If you look carefully, you can see that there are hundreds of thin filamentary streaks that run generally northwest-southeast. They are parallel to the large dark streak coming off the dune field that heads up the northwest crater rim. The thin streaks are thought to be dust devil tracks, where bright dust is scoured away by dust devils are they are slowly blown downwind. The dark streak coming off the dune field is probably dark sand being blown off the dunes themselves. It's likely that the same wind (blowing during the same time of day and the same season) made both types of features, since they are oriented in the same direction.
Hope this helps.
Posted by: Lori Fenton | April 26, 2004 at 08:35 PM
It is a fascinating image. I think the initial reaction is due in part to image scaling; if you zoom to 100% you begin to see features that make the "lake" appear much less black and flat.
Disclaimer: I am in no way an expert in either image processing or planetary photogeology.

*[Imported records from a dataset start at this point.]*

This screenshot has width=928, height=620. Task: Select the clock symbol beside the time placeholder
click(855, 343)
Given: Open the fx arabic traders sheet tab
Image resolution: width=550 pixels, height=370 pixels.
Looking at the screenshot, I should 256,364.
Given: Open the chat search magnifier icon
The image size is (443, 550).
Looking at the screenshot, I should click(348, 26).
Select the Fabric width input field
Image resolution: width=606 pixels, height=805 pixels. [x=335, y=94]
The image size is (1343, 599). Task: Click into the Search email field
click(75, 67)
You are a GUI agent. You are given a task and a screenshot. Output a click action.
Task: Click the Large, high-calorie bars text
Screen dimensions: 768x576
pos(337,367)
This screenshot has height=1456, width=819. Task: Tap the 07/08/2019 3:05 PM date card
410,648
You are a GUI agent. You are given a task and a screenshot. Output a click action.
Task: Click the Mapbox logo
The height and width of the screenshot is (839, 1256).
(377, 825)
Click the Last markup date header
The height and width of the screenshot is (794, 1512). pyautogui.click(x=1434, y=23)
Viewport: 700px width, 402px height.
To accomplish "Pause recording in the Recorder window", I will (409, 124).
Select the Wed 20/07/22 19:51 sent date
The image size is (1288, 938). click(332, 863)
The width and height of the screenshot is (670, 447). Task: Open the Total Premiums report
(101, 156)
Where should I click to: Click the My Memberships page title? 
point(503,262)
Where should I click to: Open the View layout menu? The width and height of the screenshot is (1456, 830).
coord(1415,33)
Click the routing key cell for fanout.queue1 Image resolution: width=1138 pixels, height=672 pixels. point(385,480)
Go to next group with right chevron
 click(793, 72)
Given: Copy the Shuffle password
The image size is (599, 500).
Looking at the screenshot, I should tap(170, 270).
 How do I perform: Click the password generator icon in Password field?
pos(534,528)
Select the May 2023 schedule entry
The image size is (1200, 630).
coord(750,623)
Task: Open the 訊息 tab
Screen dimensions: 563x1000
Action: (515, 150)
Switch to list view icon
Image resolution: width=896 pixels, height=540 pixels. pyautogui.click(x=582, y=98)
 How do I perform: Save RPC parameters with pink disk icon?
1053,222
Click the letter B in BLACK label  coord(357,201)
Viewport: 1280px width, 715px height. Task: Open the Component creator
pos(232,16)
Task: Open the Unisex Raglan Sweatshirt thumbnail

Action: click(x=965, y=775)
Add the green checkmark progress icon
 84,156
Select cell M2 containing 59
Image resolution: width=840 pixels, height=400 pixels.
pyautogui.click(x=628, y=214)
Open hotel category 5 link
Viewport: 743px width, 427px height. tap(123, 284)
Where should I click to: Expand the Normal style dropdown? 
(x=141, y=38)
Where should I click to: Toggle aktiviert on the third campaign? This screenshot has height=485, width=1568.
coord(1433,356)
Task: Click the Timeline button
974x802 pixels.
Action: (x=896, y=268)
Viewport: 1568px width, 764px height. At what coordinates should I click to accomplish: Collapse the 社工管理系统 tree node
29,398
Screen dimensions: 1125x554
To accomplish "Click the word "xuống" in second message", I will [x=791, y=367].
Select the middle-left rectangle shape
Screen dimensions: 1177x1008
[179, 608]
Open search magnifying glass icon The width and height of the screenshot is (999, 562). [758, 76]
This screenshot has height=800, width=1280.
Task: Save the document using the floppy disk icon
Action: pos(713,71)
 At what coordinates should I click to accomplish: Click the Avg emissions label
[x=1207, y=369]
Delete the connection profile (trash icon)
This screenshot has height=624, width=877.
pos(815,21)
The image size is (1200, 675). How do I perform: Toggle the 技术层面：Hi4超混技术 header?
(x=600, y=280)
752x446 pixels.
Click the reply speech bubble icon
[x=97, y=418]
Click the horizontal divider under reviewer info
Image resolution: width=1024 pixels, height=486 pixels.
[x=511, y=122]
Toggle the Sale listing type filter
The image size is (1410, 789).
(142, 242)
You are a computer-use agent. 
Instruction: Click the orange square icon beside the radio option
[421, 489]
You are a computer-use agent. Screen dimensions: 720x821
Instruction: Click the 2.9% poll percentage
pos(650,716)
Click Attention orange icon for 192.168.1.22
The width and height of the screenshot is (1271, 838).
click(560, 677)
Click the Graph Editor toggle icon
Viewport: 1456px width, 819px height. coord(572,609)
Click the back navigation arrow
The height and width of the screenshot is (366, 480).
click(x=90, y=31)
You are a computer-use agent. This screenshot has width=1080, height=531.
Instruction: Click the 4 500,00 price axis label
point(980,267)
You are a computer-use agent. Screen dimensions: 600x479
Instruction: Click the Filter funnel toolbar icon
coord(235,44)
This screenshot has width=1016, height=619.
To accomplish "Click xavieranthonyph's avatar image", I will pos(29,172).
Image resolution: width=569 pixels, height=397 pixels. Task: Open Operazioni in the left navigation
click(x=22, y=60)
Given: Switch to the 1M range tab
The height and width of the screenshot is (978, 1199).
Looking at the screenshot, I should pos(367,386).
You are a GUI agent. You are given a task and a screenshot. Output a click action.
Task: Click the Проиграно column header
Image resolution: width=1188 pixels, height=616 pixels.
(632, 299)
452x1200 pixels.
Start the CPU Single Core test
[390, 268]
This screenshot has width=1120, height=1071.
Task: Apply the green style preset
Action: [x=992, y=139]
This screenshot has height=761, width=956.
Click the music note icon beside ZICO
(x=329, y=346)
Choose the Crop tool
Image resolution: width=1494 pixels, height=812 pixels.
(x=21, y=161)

However, I do enjoy messing with images using The Gimp. I played around with this image by cropping to the "lake" area, then enhancing the contrast and levels. You can see the result at http://psychro.bioinformatics.unsw.edu.au/neil/tmp/mars/. It seems to me that the "lake" is actually raised, with little ridge features around the edges and I'd agree with others that the image is consistent with wind moving in a SE-NW direction.
I think it's great that those kids are involved and that this stuff is out on the net for anyone to play with.
Posted by: Neil Saunders | April 27, 2004 at 07:14 AM
I was actually in the group that took the image. I am from Saratoga Springs in New York. There actually is an infared image taken of this crater and you can find it at http://themis.asu.edu . THanks for everyones comments
Posted by: Zac W | May 13, 2004 at 12:40 PM
It really IS a lake. Hydrocarbon lake.
Just kidding. The south high latitudes have lots of intracrater dune fields that have been indurated and then planed-off by the wind to almost flat forms. The "lake" in that initial gully crater in AB1-07707 also turns out to be dune material.
Posted by: Ken Edgett | May 23, 2004 at 03:18 PM
Little Miss keeps asking me to make her a cacholote cake to take to parties (the one I have in the freezer right now is a yellow one). I'm SOOOO saving this one to make for her (dairy free!) next time. And no dishes... my husband will be thrilled!
Posted by: Devesh | August 04, 2012 at 08:49 AM
Professor Falls is a 280 metre WI-4 ice climb near the Banff end of Mount Rundle. I have not done this climb. It is one of many ice climbs in that area which are cersteuld together. The access distance to Professor is listed at about 3 KM. Most of my time on Mount Rundle has been on the other side hiking to the summit and once into the Central Gully. It is a landmark mountain looming above Banff Townsite. Apparently there is a trailhead at an old parking area for the Banff Springs Hotel that accesses a trail between Banff and the Nordic Ski Centre near Canmore. I have not hiked this trail but I will check it out. It may noy be this year although a fair weather day and dry conditions could change my mind. My curiousity is aroused. I have hiked and biked the length of Rundle on the other side but I have not spent much time on the highway side. Professor Falls is defined as a permanent water source. It may be your falls but it is a long way from Canmore. If I get there I will let you know how it turns out and also if there are any remaining signs of an old quarry.